Le Réseau pour agir en justice contre les discriminations (RAJD) a été créé le 1er juillet 2021 pour apporter une réponse aux professionnels et aux victimes. Le réseau veut allier travail en commun sur le soutien juridique et les argumentaires, et la création d’un fonds de dotation permettant de sélectionner des dossiers à fort enjeu stratégique pour les soutenir par tous les moyens, intellectuels et financiers.

Le RAJD réunit déjà les principaux spécialistes avocats, universitaires et juristes qui ont amorcé depuis 2021 plusieurs groupes de travail et en organisant des séminaires thématiques, qui portent sur les enjeux du développement du droit de la non-discrimination aujourd'hui.

La clinique appuie notamment les travaux du groupe de travail Discrimination Indirecte du Réseau, en apportant un soutien de recherche, de conception et de rédaction au travail inédit et novateur du Réseau. Il s'agit d'une matière complexe encore peu invoquée devant les tribunaux, sur laquelle le regard croisé de la théorie et de la pratique ouvre des possibilités de constructions nouvelles dans la perspective d’un approfondissement de la notion de contentieux stratégique, enjeu au cœur du Réseau.

Le travail de construction d’une cartographie de la jurisprudence sur la discrimination indirecte par la clinicienne a servi à mettre en exergue la faible mobilisation de la discrimination indirecte et de comprendre les défis pratiques et théoriques qu’elle représente dans le contexte du contentieux stratégique en le restituant concrètement dans le cadre d’un colloque, organisé par le réseau et Trans Europe Experts (TEE), de chercheurs et praticiens à l’Institut de droit comparé à Paris qui sera publié dans un ouvrage par la Société de législation comparée sous l’égide de TEE.

Comment Évaluez-vous l’importance du sujet de la discrimination indirecte ?

Sophie Latraverse et Marie Mercat-Bruns : Le sujet de la discrimination indirecte offre une grille de lecture mesurée et analytique pour poser un diagnostic sur la pertinence de règles intériorisées comme acceptables qui ont un effet défavorable démesuré sur certains groupes protégés par un critère de discrimination interdit par la loi.

Il a un pouvoir de transformation remarquable, mais reste insuffisamment mobilisé en France notamment pour deux raisons : parce qu’il offre une grille d’analyse qui interpelle une conception de l’égalité reposant sur le traitement identique, et parce qu’il est faussement perçu comme allant à l’encontre du modèle républicain.

Le réseau entend approfondir les enjeux méthodologiques d’une mise en œuvre effective pour dépasser ces blocages, notamment en faisant le bilan des acquis de la jurisprudence et en identifiant les potentialités nouvelles de recours qui n’ont pas encore été explorées par les praticiens.

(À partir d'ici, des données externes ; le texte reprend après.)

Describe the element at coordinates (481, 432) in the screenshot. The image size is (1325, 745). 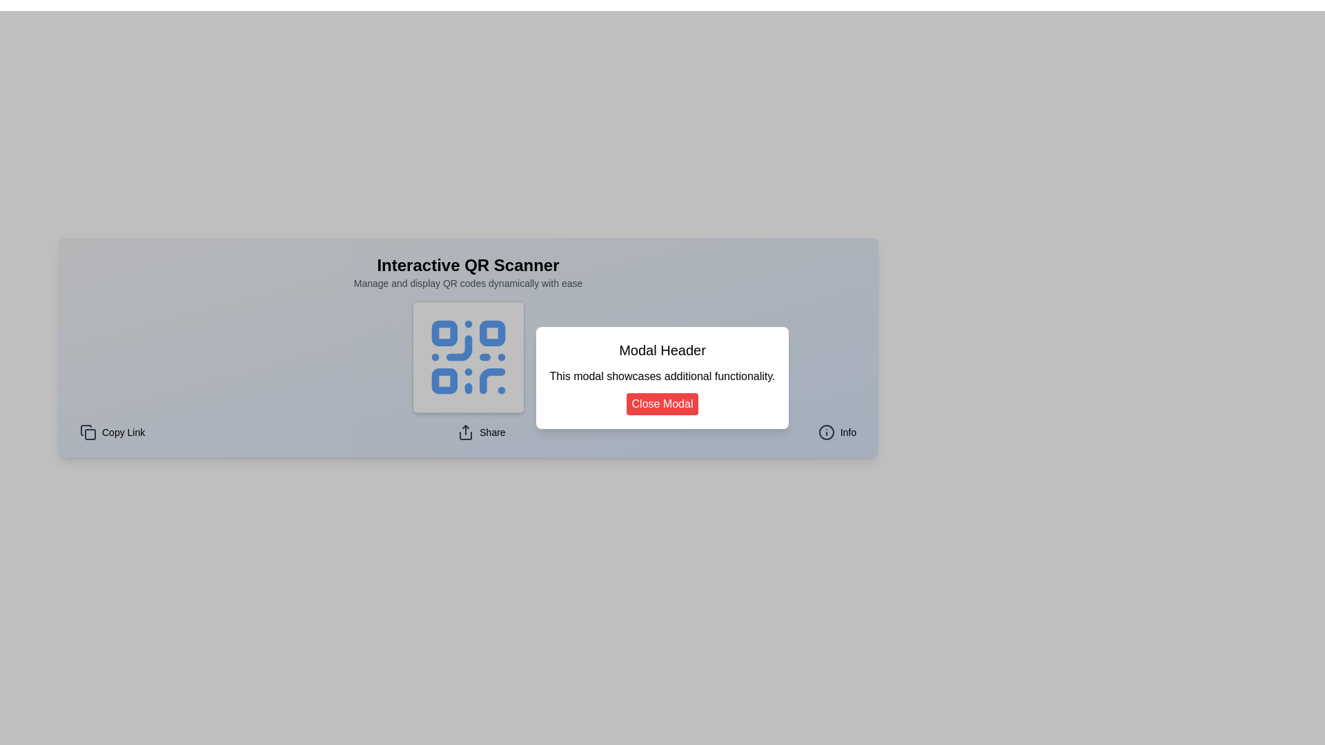
I see `the sharing button, which is the second interactive button positioned centrally between the 'Copy Link' button and the 'Info' button, to change its icon color` at that location.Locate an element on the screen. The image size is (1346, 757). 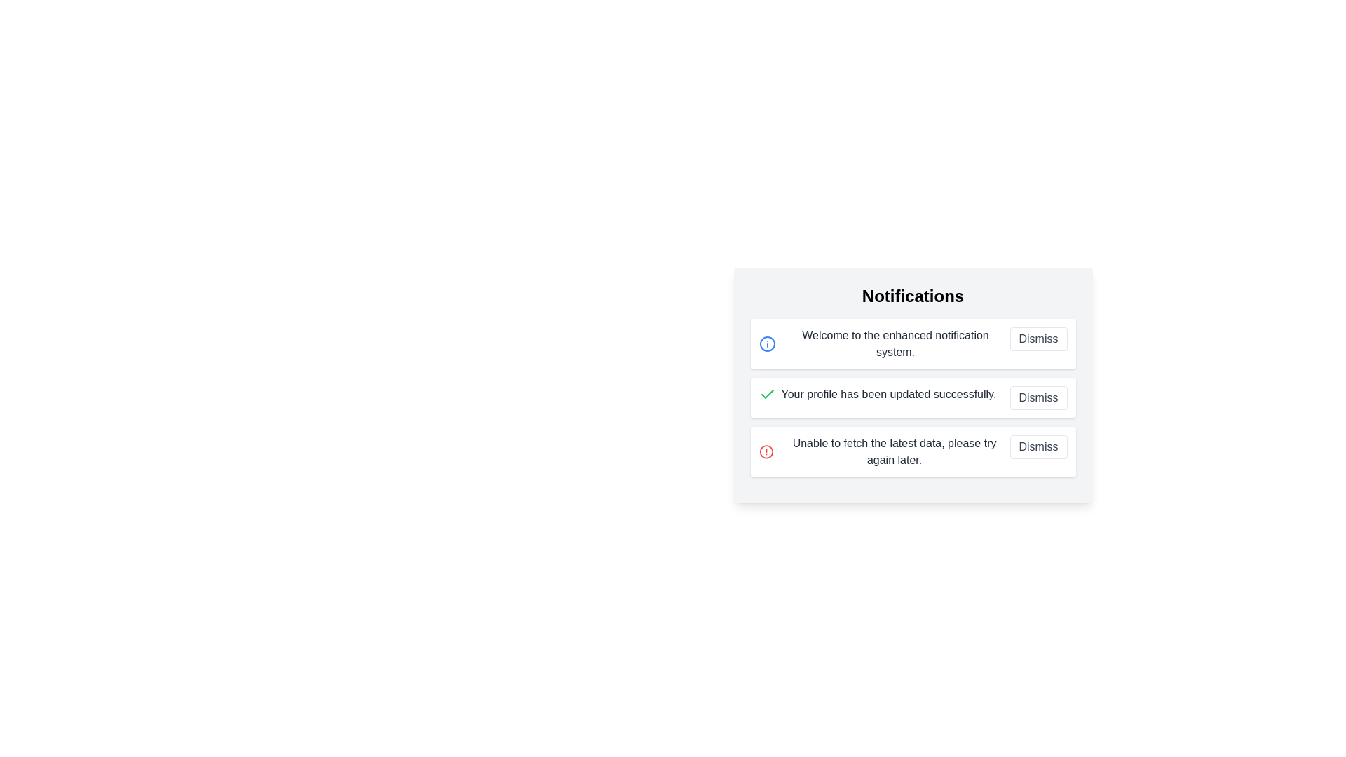
the 'Dismiss' button with a gray border and rounded corners located in the top-right corner adjacent to the notification text is located at coordinates (1038, 339). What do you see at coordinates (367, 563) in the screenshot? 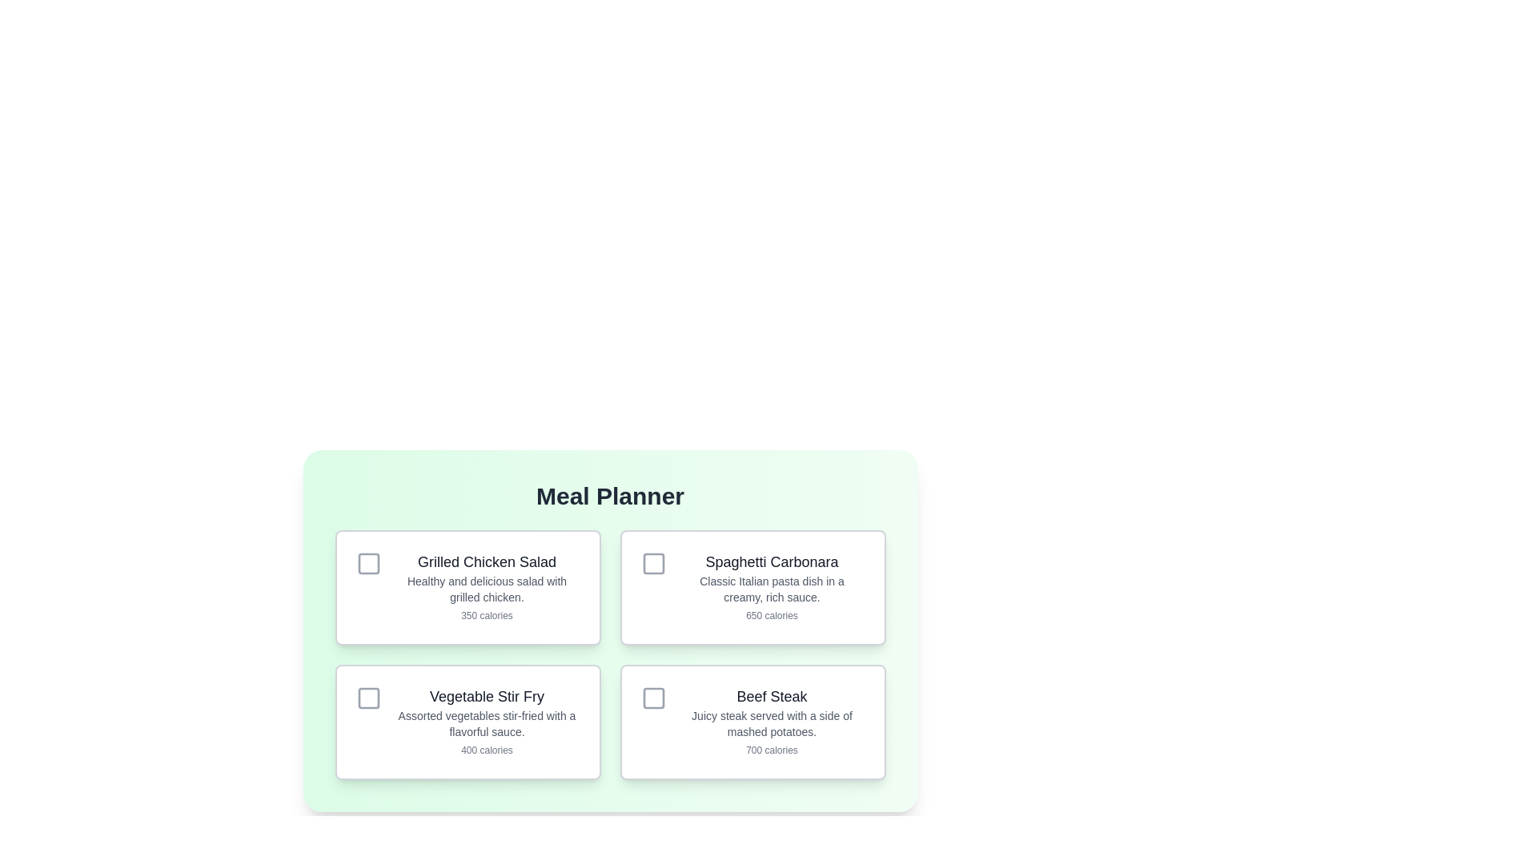
I see `the interactive checkbox component located in the top-left corner of the grid, adjacent to the text 'Grilled Chicken Salad'` at bounding box center [367, 563].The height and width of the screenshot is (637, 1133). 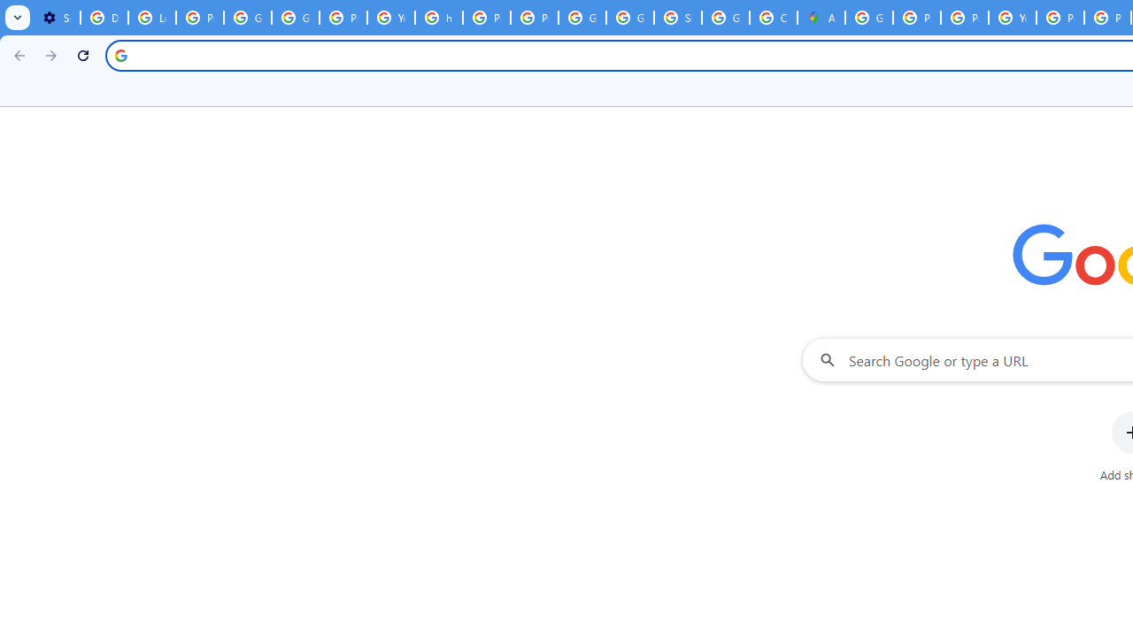 I want to click on 'Google Account Help', so click(x=296, y=18).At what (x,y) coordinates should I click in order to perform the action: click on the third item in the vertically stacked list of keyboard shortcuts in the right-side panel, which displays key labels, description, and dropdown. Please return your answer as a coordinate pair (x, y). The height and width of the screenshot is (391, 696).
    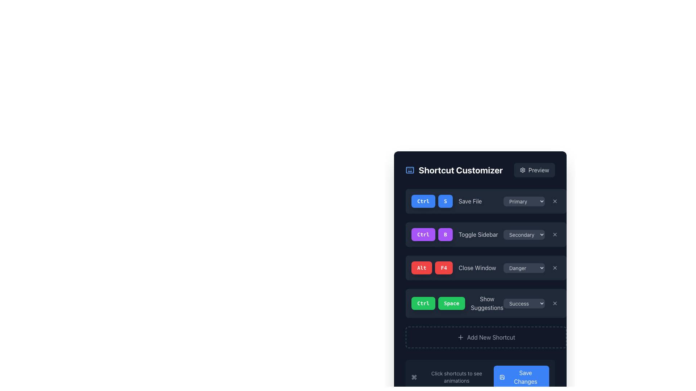
    Looking at the image, I should click on (485, 268).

Le dossier critique tiré du travail clinique a permis de lier un travail de fond sur l’intérêt de la mobilisation de la discrimination indirecte et la faible appropriation par les avocats et les juges de cette notion en culminant avec un livrable en colloque devant les parties prenantes (avocats, juges, syndicalistes et chercheurs).

Quels sont les objectiFS du projet cette annÉe et quel est son avenir ?

Sophie Latraverse et Marie Mercat-Bruns : Dans le cadre du projet de clinique de l’année 2023-2024 et sous réserve d’obtenir les autorisations nécessaires, seront conduit des entretiens avec des magistrats au sujet du traitement judiciaire des affaires en matière de droit de la non-discrimination, notamment sur la faible appropriation du concept de discrimination indirecte et l’admissibilité des justifications que produisent en défense les auteurs présumés de discrimination.

Cette étude pourra être conduite et analysée par les étudiants et diffusée au sein du réseau. L’étude permettrait de mieux cerner les méthodes d’exégèse des magistrats afin de permettre aux praticiens de construire leur stratégie et axes de défenses des victimes de discriminations directes, indirectes et systémiques.

En 2023-2024, l’activité se déploiera aussi dans le contexte du renouveau de l’action de groupe en discussion au Parlement, ce qui offrira des opportunités nouvelles aux enjeux collectif de la discrimination indirecte et systémique (voire multiple) et réfléchir au contentieux stratégique futur dans ce domaine.